WO2012096672A1

WO2012096672A1 - Arrangement for data processing based on division of the information into fractions

Info

Publication number: WO2012096672A1
Application number: PCT/US2011/021361
Authority: WO
Inventors: Rolando Abel MARTIN; Rodrigo Fernando GRAU; Alejo Martin GRAU
Original assignee: DIXAR Inc SA
Current assignee: DIXAR Inc SA
Priority date: 2011-01-14
Filing date: 2011-01-14
Publication date: 2012-07-19
Anticipated expiration: 2013-07-14

Abstract

Data processing arrangement which multiples the processing speed as a function of the partition and assignation of information portions such that each of said portions may be processed independently from the remaining ones. The instant invention provides a development platform enabling a total access of multiple core processors, graphic processors and vector processors integrating them with a preexisting code. An application programming interphase allows access to computing resources through a multiple device, which is a group of computing resources. Multi devices are initialized and used to create multiple vectors. Each of said vectors forms a base over which parallel programming is performed in the platform such that upon operating them, data to be processed are distributed automatically among the different computing devices.

Description

ARRANGEMENT FOR DATA PROCESSING BASED ON DIVISION OF THE

INFORMATION INTO FRACTIONS

Field of the Invention

[0001] The instant invention relates to an arrangement for data processing based on division of the information into fractions and to a process for processing said data.

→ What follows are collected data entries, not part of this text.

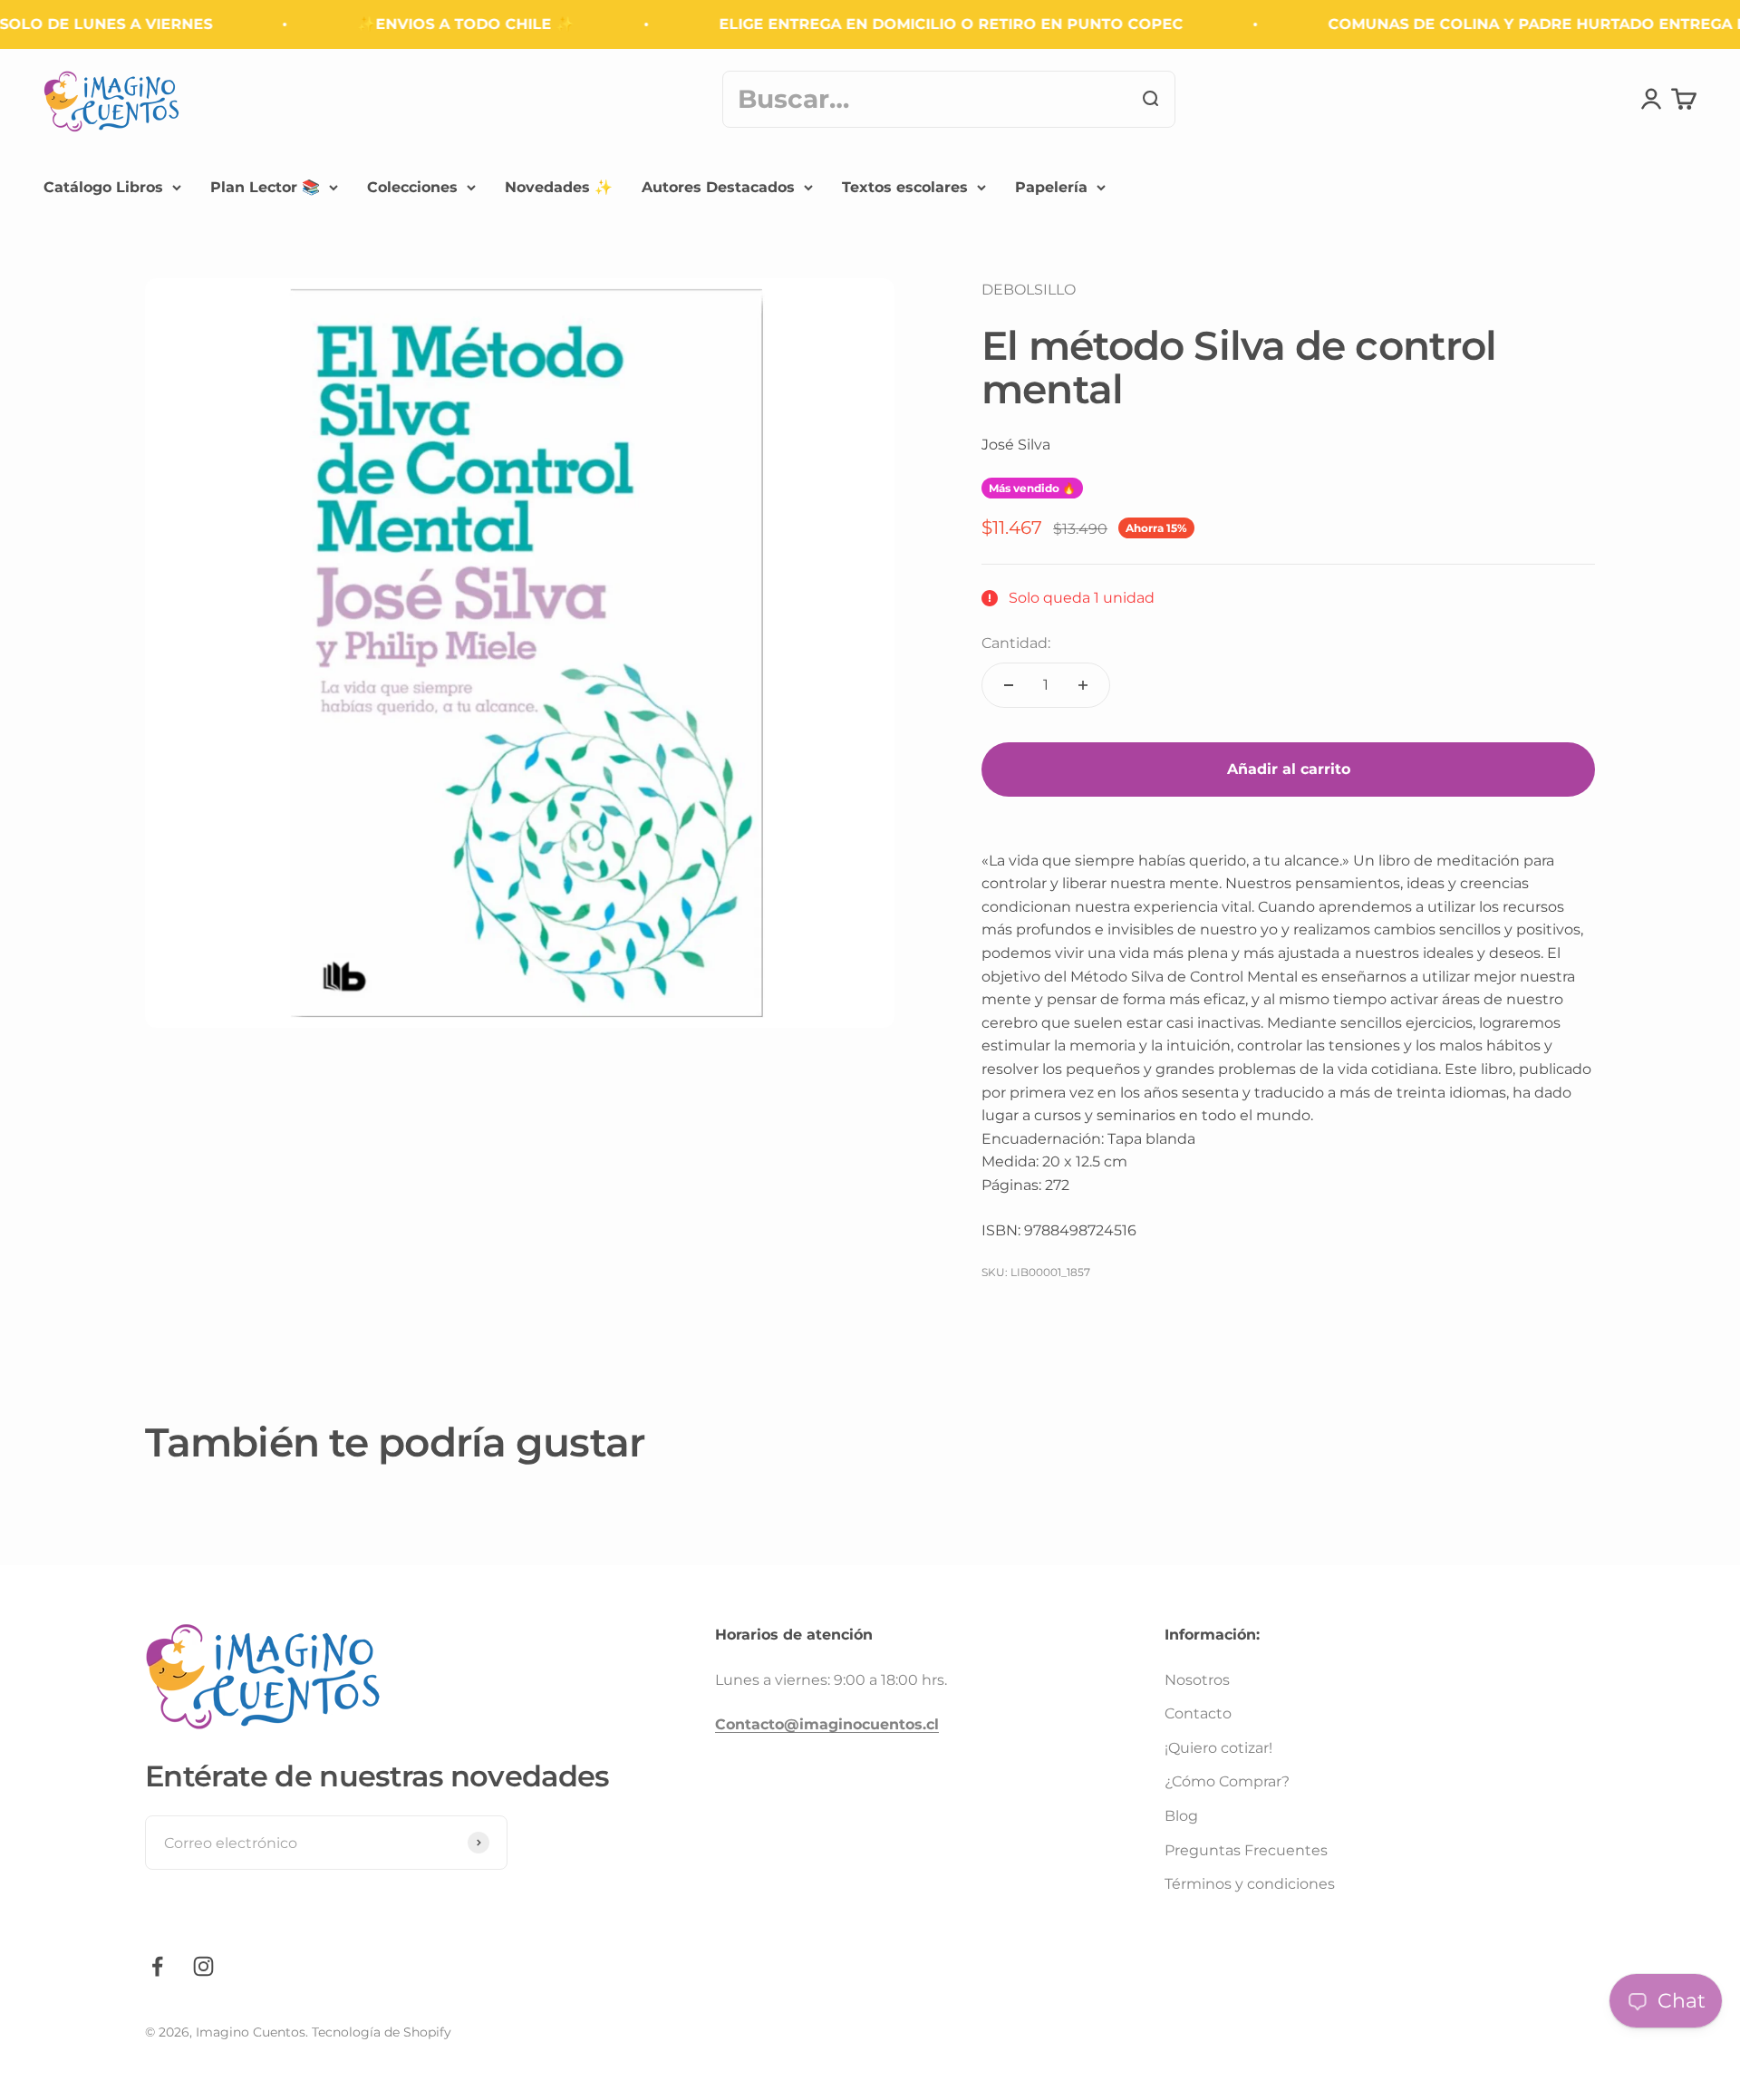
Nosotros (1197, 1680)
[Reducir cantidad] (1008, 685)
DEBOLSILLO (1028, 289)
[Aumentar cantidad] (1083, 685)
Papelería (1051, 187)
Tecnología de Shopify (381, 2032)
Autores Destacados (718, 187)
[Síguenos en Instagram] (203, 1966)
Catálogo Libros (103, 187)
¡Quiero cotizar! (1218, 1747)
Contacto (1198, 1713)
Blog (1181, 1815)
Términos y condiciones (1250, 1883)
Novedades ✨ (559, 187)
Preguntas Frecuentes (1246, 1850)
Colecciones (412, 187)
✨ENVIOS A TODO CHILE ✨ (436, 24)
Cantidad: (1015, 643)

[0002] A preferred embodiment of the invention will described below. This description is merely an example and in no way limits the scope of the invention.

Object

[0003] The instant invention relates to a data processing arrangement which multiples the processing speed as a function of the partition and assignation of information portions such that each of said portions may be processed independently from the remaining ones.

[0004] The instant invention provides a development platform enabling a total access of multiple core processors, graphic processors and vector processors integrating them with a preexisting code.

[0005] Therefore, the programmer does not need to change the language, but the arrangement allows programming in any of the languages supported by Microsoft, Net or Framework, such as C- and Visual Basic, or in programming languages such as Java, C++, Python, etc., such as to take advantage of the parallel programming potential.

[0006] As such, the invention works with modules depending on the programming language having access to the platform.

[0007] These modules, as already mentioned are, for example, NET, JAVA, C++ or PYTHON, are formed by a group of objects and methods which allow the programmer to access the platform. [0008] Also, the arrangement of the invention includes modules depending on hardware resources, i.e. those controlling and having access to a specific hardware device. These modules have also access to the platform.

[0009] The group of modules depending on hardware resources is, for example, NVIDIA^'S CUD A, INTEL'S TBB/SSE, AMD^'s OPEN CL or IBM Cell.

[0010] Now, in order to attain a total access to the different software applications available, the invention includes an interphase which could be considered from two approaches.

[0011] The first is considering that the interphase depends on the programming language selected, while the second approach is considering that the interphase is compiled in a language such as plain C exported from a dynamic library (DLL) or from a shared object.

[0012] This interphase allows access to computing resources through a multiple device.

[0013] The multidevice is a group of computing resources, such as, for example, a plurality of graphic processors working under the same control object.

[0014] There are several ways, manual or automatic, for initializing a new multidevice. Thus, if C- is taken in a case of interphase depending on the programming language, initialization of a multidevice groups all graphic processors available in the machine under the same multidevice.

[0015] Once one or more multidevices are initialized, vector creation is then a simple task since such multidevice will create multiple NsArrays.

[0016] NsArrays may maintain matrixes of different data types, being the types support at present Booll and Bool4 from Boolean; Float, Float2 and Float4 from Floating point and Ulntl, Ulnt4, Intl, Int4, Bytel and Byte4 from Interger.

[0017] Each of said NsArrays forms a base over which parallel programming is performed in the platform such that upon operating them, data to be processed are distributed automatically among the different computing devices handled by the person constructing this particular NsArray. [0018] In equipment with modules depending on hardware resources, and specially those using a PCI Express channel for interconnecting, data loading and reading from and to NsArrays may be a very expensive operation, therefore general rules of practice recommend loading and reading data few times per computing cycle, the use of a code for loading and computing pre- calculated data being preferred.

[0019] Since the platform carries out from common operations as additions and multiplications to more complex operations such as pre-fixed additions and fast Fourier transforms (FFT), these are conditioned by the dimensions of the NsArrays transferred to the operators as well as by the types contained therein.

[0020] Different techniques may be used in order to apply certain operations to a subassembly of elements of a given NsArray even though Boolean NsArrays act as filters.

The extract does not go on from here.